By Sanjib Kumar Roy Fri Mar 23, 7:30 AM ET

PORT BLAIR, India (Reuters) - Water shortages are forcing authorities in the Andaman Islands to tap dozens of World War II wells as the tourist destination struggles to cope with an influx of visitors, officials said on Friday.

The return of tourism after the 2004 tsunami, combined with a lack of rain, has caused severe shortages in the archipelago, located about 1,200 km east of the Indian mainland, officials said.

"Increasing tourists are definitely causing more shortages and we have asked all agencies to look for alternative sources of water, including wells," Krishna Sharan Singh, chief of the islands' disaster management unit, said in Port Blair.

Authorities are rationing water and cleaning old wells dug by Japanese forces in the mid-1940s, but many people think this is only a temporary solution.

"Every year we face the same problem but no one seems to be learning," said Samir Acharya, secretary of the Society for Andaman and Nicobar Ecology, a local environmental group.
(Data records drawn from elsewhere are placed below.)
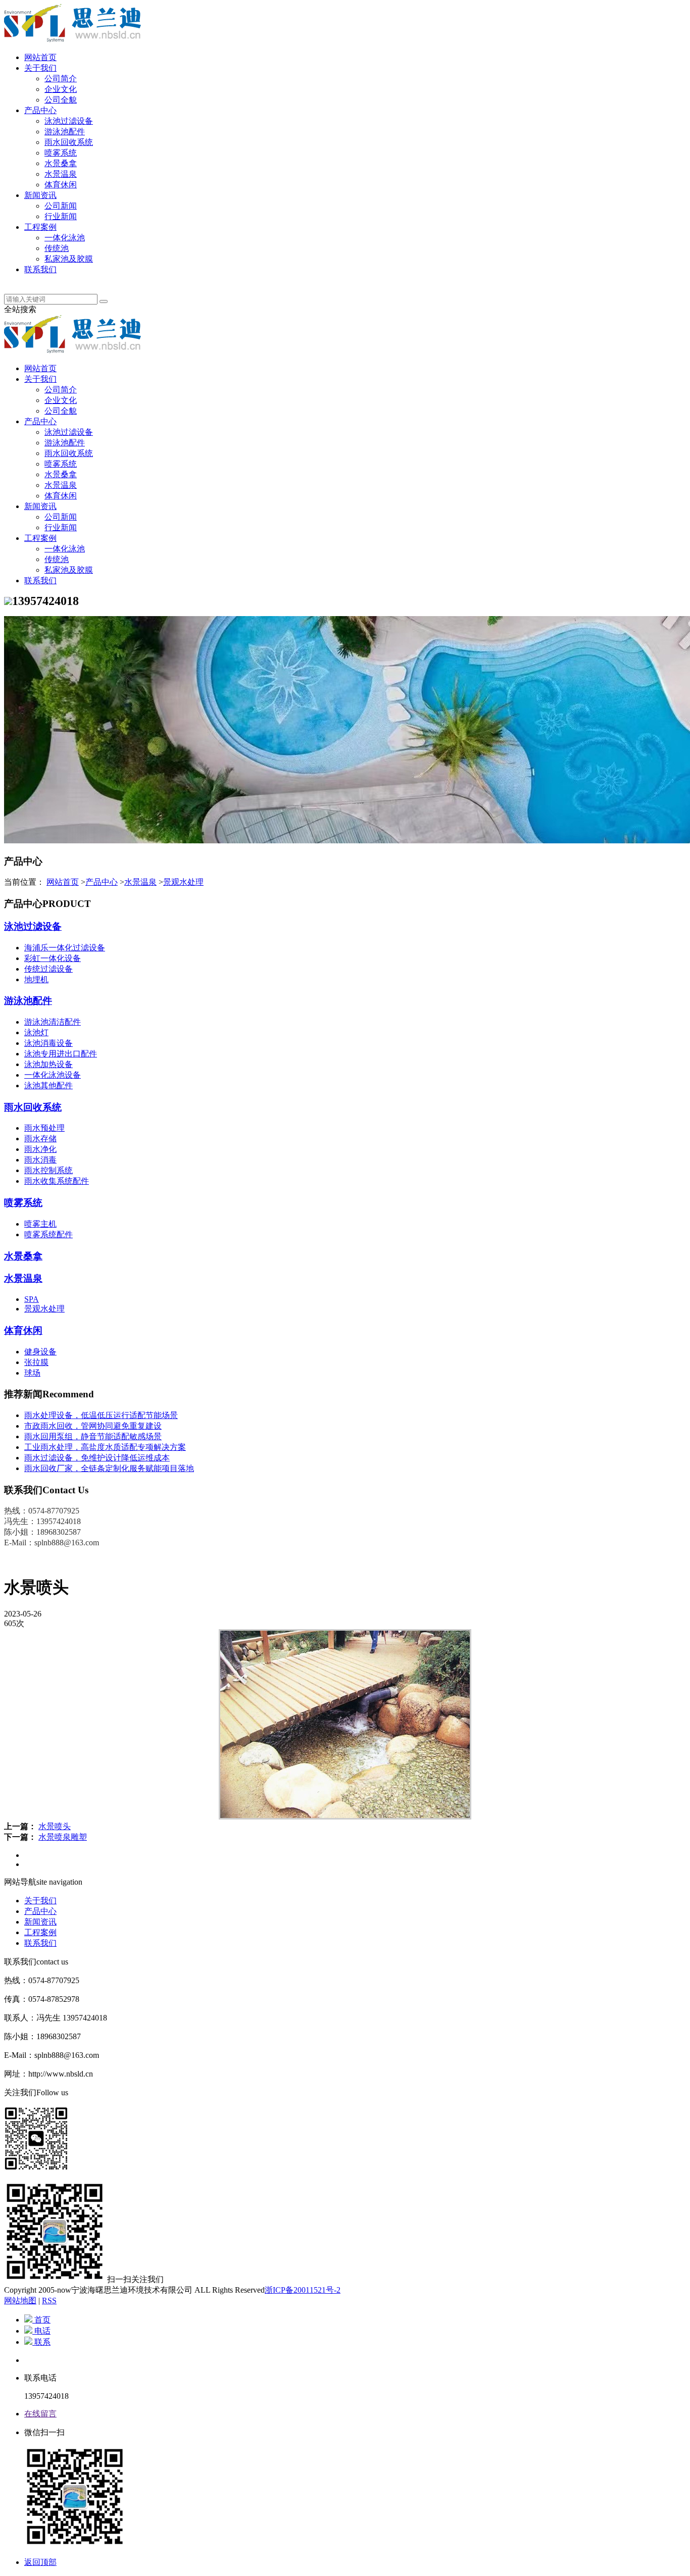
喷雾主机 (40, 1224)
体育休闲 (60, 184)
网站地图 (20, 2300)
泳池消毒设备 (48, 1043)
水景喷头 (54, 1826)
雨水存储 (40, 1138)
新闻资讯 (40, 195)
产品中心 (40, 110)
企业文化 (60, 89)
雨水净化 (40, 1149)
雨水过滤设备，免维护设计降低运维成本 (97, 1457)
"There is an urgent need to build water reservoirs and plan water harvesting as tourism is back in Andamans," Acharya said in the islands' capital Port Blair.
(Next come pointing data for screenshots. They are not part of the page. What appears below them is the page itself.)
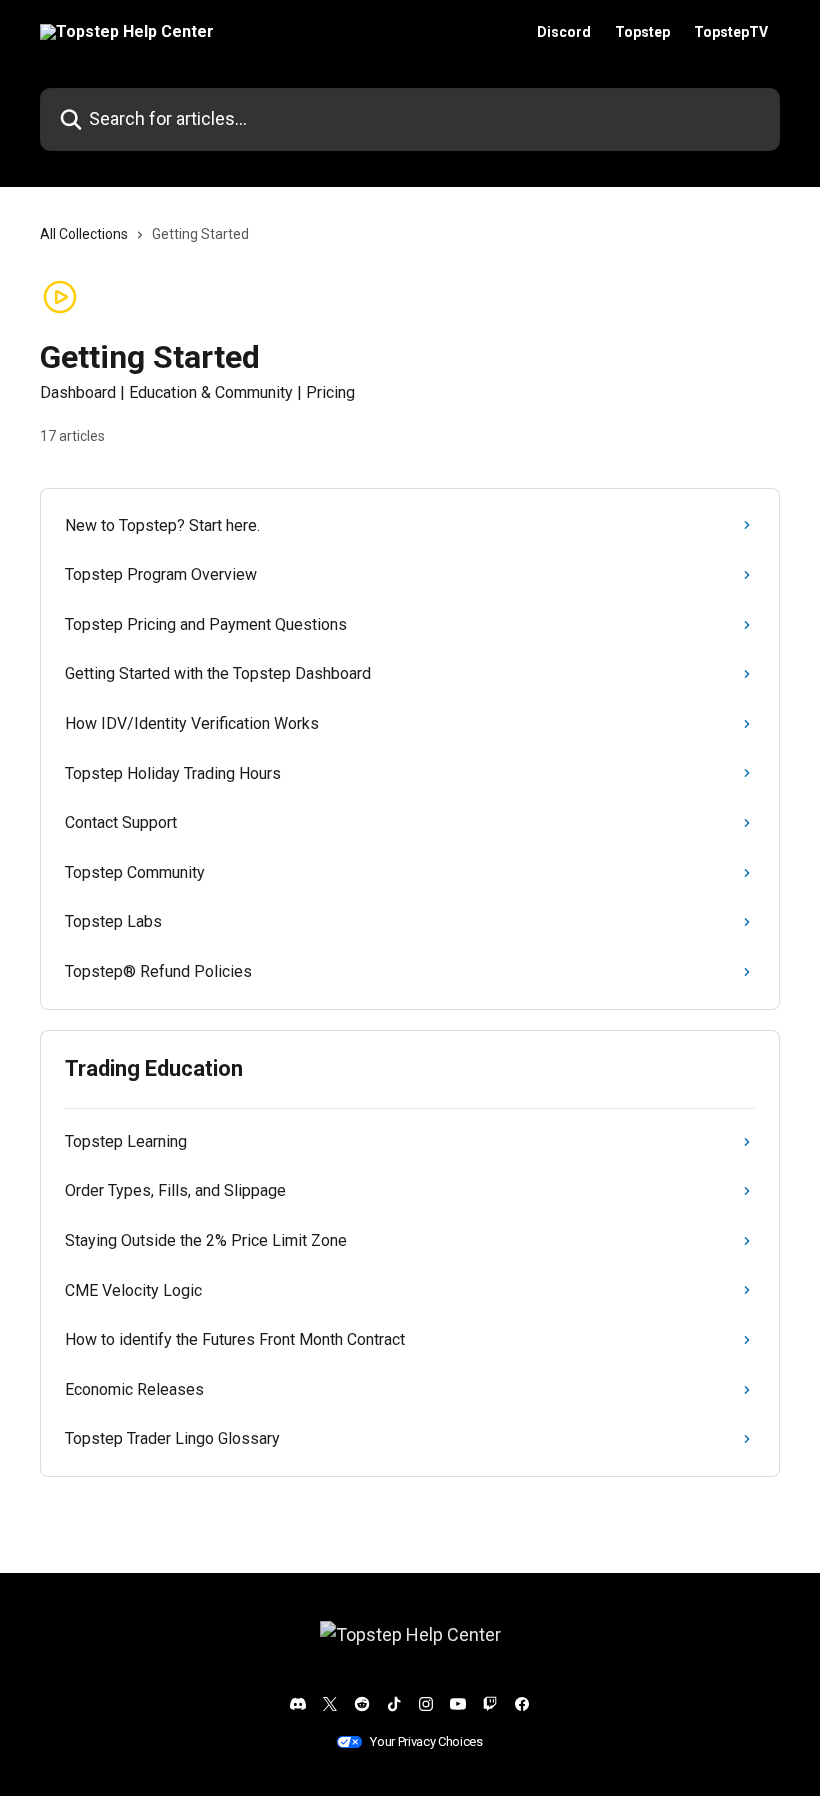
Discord (564, 32)
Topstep (642, 32)
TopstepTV (731, 32)
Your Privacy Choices (426, 1741)
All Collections (84, 234)
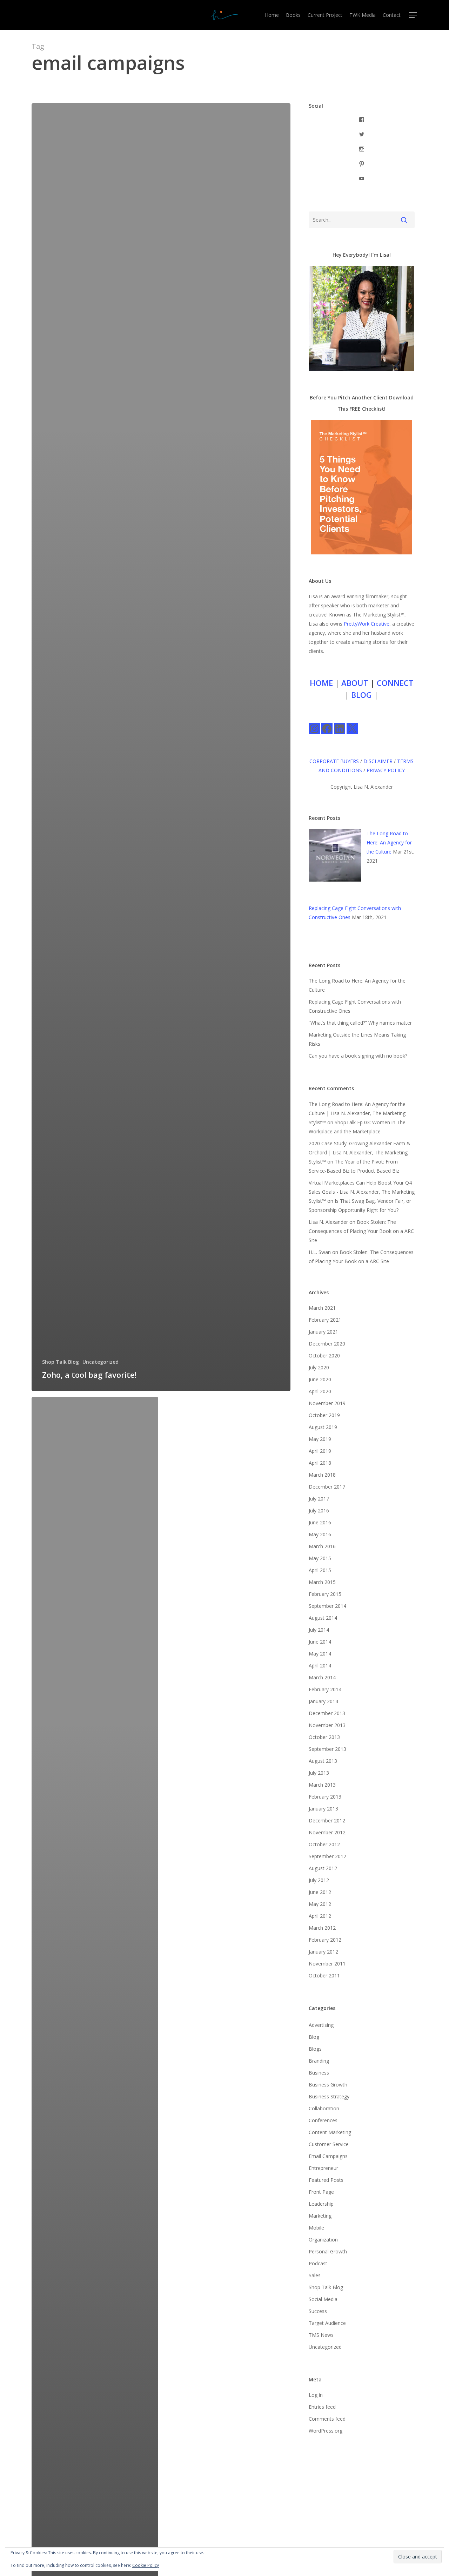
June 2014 (320, 1641)
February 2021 (325, 1319)
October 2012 (324, 1844)
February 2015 (325, 1594)
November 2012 (327, 1832)
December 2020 (327, 1343)
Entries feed (322, 2406)
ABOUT (354, 682)
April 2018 (320, 1462)
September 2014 (327, 1606)
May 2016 (320, 1534)
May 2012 (320, 1904)
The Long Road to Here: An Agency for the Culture (389, 842)
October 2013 (324, 1737)
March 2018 (322, 1474)
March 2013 (322, 1784)
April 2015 (320, 1570)
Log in (316, 2395)
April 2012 (320, 1916)
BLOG (361, 694)
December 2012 (327, 1820)
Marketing (320, 2215)
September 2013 (327, 1749)
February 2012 (325, 1939)
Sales (315, 2275)
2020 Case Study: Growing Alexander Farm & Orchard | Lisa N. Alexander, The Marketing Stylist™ (359, 1152)
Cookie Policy (145, 2565)
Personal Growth (328, 2251)
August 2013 (323, 1761)
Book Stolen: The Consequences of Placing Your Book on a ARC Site (361, 1231)
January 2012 (323, 1951)
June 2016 (320, 1522)
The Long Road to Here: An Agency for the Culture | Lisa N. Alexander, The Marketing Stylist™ (357, 1113)
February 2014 (325, 1689)
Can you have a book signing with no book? (358, 1055)
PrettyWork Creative (366, 623)
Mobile (316, 2227)
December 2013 (327, 1713)
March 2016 (322, 1546)
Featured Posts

Local residents also complain about the lack of planning.

"Even if we harness two percent of rain water every year, we should do fine," said Govind Raju, an author.

At least 191 wells were dug by the Japanese military during their occupation of the archipelago between 1942 and 1945, officials said, adding they are still in good condition.
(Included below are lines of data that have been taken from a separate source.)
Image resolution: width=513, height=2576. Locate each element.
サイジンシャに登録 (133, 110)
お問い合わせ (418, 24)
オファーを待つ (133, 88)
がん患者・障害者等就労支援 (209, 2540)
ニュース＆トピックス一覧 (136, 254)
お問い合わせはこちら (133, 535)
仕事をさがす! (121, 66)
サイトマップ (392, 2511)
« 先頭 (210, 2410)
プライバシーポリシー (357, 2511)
The Andamans were badly hit by the December 26, 2004 tsunami with more than 3,500 people killed and nearly 40,000 displaced.

It also hit tourism with only around 32,000 tourists visiting the Andamans in 2005, officials said. But tourism was booming now, with over 118,000 tourists visiting last year.

The archipelago is famous for its pristine beaches, coral reefs and sparking sands lapped by the emerald waters of the Indian Ocean.